• _What this task involves_:
Which lines in the records below contain the word "will"? Copy each one out.

(Dataset entries)

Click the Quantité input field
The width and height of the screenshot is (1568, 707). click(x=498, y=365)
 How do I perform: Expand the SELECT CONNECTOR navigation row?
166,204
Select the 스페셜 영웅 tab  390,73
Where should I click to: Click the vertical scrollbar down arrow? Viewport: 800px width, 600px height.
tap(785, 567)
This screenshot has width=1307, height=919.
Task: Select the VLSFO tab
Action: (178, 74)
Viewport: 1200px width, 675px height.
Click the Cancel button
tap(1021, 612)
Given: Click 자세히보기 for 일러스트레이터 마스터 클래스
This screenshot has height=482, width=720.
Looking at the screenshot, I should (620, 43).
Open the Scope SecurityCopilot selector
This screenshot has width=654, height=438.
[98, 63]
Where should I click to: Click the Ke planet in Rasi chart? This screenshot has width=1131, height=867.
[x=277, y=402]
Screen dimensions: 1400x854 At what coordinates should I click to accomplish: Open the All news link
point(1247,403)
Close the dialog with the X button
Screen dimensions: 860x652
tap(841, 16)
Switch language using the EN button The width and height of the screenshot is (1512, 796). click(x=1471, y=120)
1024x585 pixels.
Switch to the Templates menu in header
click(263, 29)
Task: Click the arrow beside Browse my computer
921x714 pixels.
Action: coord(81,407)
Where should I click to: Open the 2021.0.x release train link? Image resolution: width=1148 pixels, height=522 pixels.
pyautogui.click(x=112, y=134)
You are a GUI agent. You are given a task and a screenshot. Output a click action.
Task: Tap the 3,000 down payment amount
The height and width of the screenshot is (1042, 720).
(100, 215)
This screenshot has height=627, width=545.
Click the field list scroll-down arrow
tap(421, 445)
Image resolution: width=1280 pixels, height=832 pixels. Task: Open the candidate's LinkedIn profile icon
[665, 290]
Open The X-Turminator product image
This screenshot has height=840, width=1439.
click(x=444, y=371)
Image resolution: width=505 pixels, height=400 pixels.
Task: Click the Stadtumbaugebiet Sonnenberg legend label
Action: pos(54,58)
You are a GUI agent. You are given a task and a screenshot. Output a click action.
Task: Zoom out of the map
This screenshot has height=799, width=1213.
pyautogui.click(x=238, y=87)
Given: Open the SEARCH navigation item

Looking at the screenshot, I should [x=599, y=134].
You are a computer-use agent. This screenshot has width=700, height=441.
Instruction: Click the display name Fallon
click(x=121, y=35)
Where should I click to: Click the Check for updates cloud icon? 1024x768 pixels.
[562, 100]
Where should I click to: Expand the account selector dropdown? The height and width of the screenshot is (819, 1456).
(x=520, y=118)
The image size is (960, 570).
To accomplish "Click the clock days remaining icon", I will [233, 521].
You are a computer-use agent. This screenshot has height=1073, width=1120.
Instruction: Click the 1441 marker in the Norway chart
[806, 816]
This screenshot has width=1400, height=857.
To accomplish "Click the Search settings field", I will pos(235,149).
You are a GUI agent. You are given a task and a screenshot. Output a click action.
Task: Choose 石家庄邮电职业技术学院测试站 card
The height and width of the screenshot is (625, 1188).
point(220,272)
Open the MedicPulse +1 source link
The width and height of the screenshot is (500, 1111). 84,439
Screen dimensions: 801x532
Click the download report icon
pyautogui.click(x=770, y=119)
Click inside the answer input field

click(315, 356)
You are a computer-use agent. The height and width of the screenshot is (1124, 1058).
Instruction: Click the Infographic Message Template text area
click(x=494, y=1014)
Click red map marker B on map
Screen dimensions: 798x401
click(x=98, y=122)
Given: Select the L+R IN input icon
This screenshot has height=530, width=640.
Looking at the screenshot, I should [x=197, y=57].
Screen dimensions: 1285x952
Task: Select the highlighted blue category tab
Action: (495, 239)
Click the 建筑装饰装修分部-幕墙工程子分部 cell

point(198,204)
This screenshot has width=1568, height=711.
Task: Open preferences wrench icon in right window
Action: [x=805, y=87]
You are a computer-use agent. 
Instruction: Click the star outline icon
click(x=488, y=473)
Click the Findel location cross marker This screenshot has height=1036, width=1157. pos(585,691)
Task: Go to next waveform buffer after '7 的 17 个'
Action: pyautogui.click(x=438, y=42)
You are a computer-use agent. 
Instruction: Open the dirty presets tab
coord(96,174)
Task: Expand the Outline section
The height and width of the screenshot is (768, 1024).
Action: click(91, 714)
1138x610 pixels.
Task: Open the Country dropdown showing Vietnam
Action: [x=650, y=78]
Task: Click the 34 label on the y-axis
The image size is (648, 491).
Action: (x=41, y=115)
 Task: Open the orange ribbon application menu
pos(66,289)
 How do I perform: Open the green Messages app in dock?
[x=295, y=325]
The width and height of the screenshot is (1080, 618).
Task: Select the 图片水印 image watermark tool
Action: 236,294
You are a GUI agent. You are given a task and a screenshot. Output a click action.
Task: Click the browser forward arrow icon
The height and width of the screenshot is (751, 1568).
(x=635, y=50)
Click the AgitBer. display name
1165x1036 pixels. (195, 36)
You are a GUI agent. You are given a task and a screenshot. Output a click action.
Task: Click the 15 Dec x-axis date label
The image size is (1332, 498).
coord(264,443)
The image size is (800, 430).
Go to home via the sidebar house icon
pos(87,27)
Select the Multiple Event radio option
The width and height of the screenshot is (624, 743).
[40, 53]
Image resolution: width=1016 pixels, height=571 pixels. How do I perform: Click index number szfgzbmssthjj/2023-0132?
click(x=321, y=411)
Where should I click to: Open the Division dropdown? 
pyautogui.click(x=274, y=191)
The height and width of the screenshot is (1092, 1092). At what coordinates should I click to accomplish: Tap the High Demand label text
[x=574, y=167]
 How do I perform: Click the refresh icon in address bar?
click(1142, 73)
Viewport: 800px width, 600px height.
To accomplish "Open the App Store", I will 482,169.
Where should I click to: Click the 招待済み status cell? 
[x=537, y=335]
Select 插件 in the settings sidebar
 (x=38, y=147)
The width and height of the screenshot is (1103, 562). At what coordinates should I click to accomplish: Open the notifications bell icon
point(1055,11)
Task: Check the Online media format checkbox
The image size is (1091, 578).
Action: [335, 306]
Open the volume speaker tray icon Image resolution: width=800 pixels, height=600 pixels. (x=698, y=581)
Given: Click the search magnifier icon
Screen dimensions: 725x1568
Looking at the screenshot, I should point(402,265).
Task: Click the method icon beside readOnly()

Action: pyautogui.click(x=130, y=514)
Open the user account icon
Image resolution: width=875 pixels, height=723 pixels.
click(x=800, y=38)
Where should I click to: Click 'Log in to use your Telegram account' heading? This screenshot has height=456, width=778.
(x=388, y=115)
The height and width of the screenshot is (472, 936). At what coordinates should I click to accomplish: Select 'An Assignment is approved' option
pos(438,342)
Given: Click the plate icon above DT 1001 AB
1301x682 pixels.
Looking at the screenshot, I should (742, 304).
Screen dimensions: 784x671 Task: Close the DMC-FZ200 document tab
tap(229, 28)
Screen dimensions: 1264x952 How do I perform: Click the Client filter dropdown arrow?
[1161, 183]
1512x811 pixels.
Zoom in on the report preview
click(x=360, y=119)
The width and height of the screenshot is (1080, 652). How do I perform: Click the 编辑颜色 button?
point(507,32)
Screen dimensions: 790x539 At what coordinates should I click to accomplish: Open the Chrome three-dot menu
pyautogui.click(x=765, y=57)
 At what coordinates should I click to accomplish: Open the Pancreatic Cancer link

• _Written solution_:
To accomplish "Click the clock days remaining icon", I will [233, 521].
To accomplish "Click the Search settings field", I will pos(235,149).
To accomplish "Open the App Store", I will 482,169.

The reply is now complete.